§ MATERIAL FOR THIS TASK:
◆ ◆ ◆ ◆

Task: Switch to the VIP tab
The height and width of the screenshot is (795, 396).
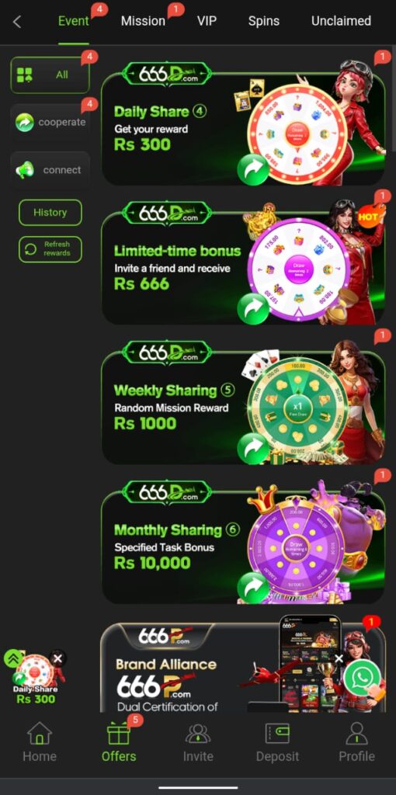Action: pyautogui.click(x=207, y=21)
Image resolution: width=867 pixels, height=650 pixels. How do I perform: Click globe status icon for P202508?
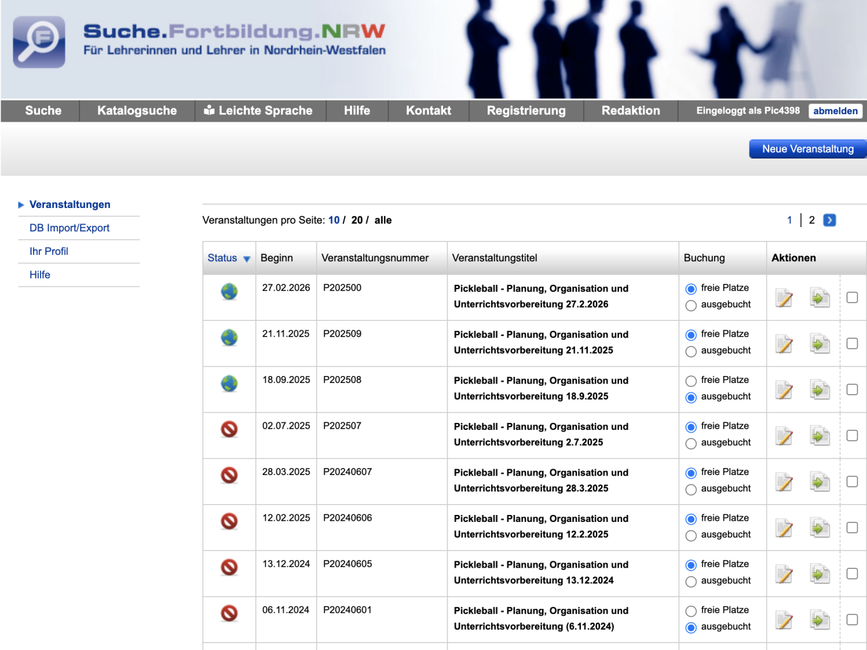coord(229,384)
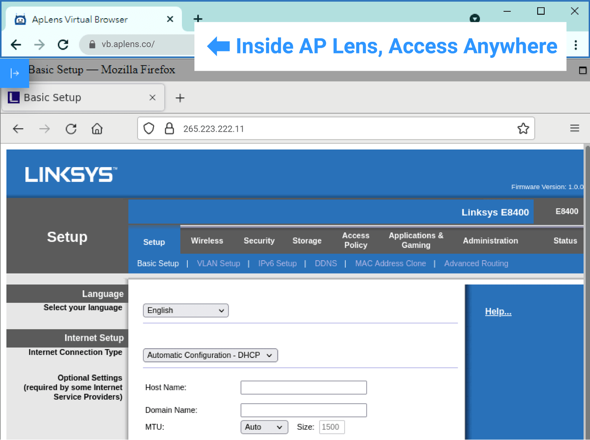590x440 pixels.
Task: Click the Help... link
Action: click(x=498, y=312)
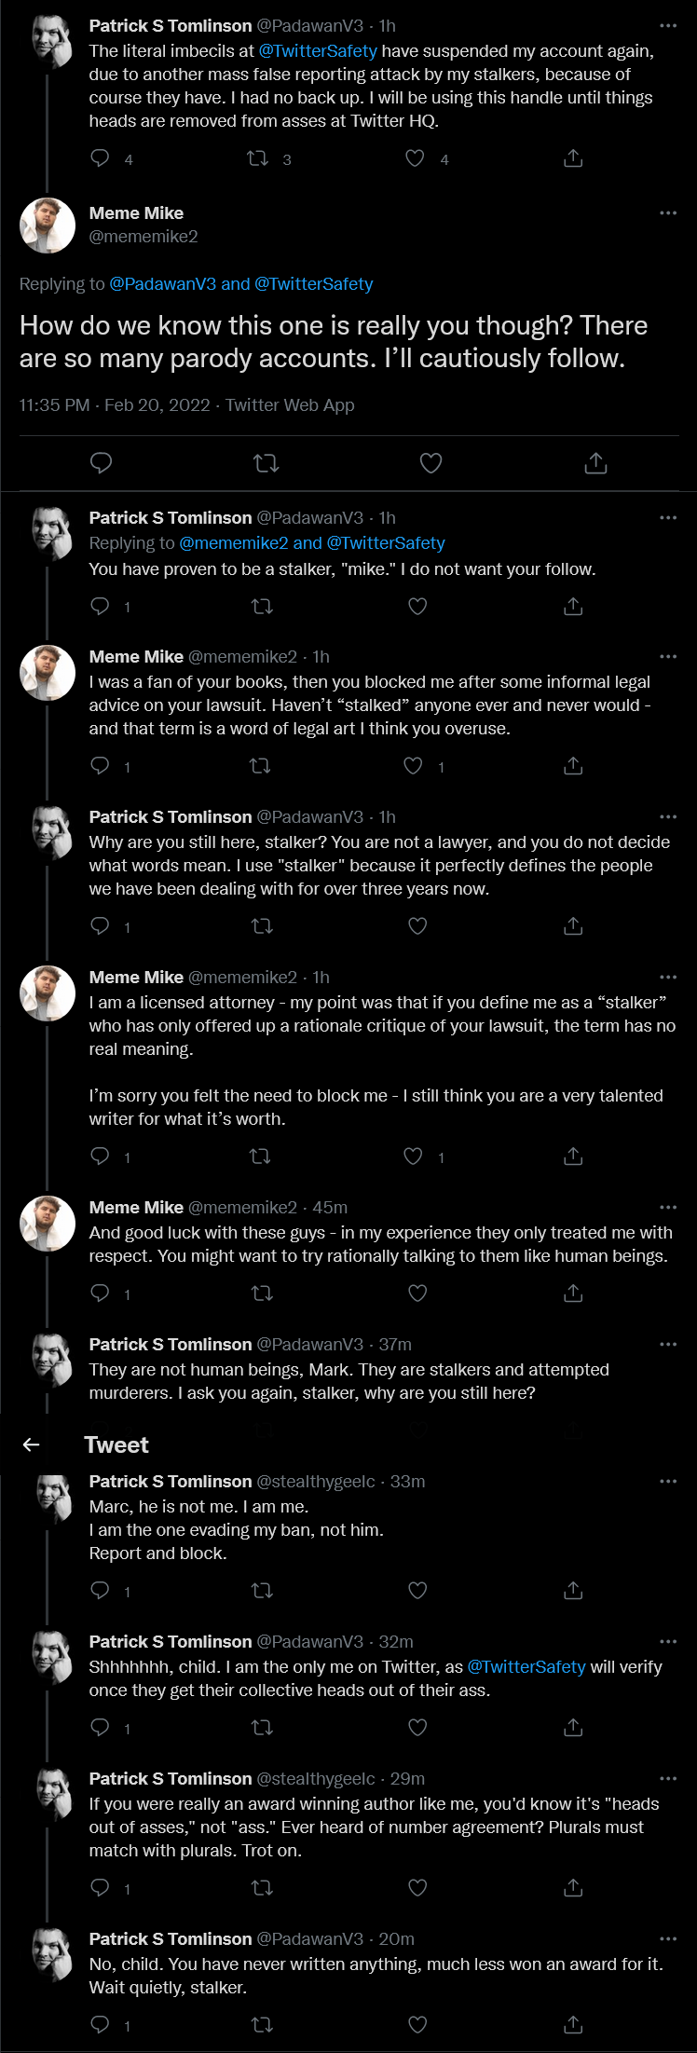Like the main Meme Mike tweet about parody accounts

tap(431, 463)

◆ ◆ ◆ ◆

§ WORK ORDER: The copy you give must repeat each record character for character, but it must not include the pictures.

§ EXERCISE RESULT:
Task: Switch to the VIP tab
The height and width of the screenshot is (795, 396).
Action: pyautogui.click(x=207, y=21)
Image resolution: width=867 pixels, height=650 pixels. How do I perform: Click globe status icon for P202508?
coord(229,384)
590x440 pixels.
Task: Click the Help... link
Action: click(x=498, y=312)
Like the main Meme Mike tweet about parody accounts

tap(431, 463)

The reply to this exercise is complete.